On page 429 of the book The Bell Curve by C. Murray and R. Herrnstein, they have a chart showing the percentage of American 17-year-olds capable of scoring 700+ on the old verbal SAT and old math SAT. Even though only about a third of U.S. young adults took the old SAT (on a good year), the authors assumed that the higher the ability, the greater the odds of taking the test, so they assumed that virtually every 17-year-old American capable of scoring 700+ actually took the test, allowing them to express their data as a percentage of an entire generation, not just the college-bound segment.

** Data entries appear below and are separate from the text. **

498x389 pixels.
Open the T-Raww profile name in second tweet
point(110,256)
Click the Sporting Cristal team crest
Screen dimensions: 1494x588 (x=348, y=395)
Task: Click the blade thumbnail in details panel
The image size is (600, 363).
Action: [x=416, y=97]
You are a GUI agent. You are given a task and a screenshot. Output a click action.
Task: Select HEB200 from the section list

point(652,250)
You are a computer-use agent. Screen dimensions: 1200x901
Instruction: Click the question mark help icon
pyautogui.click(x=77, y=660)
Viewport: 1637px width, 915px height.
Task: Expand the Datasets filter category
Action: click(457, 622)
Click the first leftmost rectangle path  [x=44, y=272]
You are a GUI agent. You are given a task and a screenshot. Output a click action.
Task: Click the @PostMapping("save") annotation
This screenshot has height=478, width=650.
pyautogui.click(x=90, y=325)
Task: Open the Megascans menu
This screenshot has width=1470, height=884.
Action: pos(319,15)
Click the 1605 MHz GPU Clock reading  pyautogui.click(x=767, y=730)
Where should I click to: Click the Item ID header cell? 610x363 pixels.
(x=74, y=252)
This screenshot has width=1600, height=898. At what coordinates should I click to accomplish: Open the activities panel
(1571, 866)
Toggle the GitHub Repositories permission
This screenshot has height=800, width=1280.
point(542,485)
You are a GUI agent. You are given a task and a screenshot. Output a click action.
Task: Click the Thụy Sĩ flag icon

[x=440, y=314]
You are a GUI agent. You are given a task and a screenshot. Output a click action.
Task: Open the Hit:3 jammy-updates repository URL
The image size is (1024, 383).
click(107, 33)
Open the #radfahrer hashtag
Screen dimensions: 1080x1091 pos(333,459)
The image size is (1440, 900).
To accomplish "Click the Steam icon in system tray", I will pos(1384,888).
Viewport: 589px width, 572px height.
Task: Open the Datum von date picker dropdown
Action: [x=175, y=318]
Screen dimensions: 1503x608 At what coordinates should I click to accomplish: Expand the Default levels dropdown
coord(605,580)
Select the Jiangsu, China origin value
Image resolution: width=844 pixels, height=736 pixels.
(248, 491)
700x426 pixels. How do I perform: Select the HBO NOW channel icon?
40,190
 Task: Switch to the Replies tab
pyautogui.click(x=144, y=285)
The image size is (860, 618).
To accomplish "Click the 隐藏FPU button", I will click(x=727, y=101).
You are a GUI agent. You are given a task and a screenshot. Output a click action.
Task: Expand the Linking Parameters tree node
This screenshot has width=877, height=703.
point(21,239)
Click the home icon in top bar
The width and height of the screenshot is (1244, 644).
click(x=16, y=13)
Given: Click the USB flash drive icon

The data showed that over a 26 year span (1967-1993), the percentage of American 17 year-olds capable of scoring 700+ on the old verbal SAT dropped from 0.8% to 0.3%. This implies a 0.33 SD decline in just 26 years, equivalent to a decline of 1.92 verbal IQ points a decade! Recklessly extrapolating, that’s a drop of 19 verbal IQ points in a century!

However math SAT scores showed a different pattern. The percentage of 17-year-olds capable of scoring 700+ on the math SAT increased from roughly 1.25% to roughly 1.6%, implying the math distribution moved 0.27 SD to the right over those same 26 years. This implies a gain of 1.54 math IQ points a decade (or 15 points a century).

While it’s unwise to draw longterm conclusions from a test as cultural as the SAT, in my very humble opinion, the data makes perfect sense. Innovative chronometric research by scholars Michael A. Woodley, Guy Madison and Bruce G. Charlton, implies that because of dysgenic trends (including declining infant mortality), general intelligence has declined by 1.8 IQ points a decade (at least in women). Very similar to the verbal SAT (the more g loaded SAT subscale) drop of 1.92 IQ points a decade.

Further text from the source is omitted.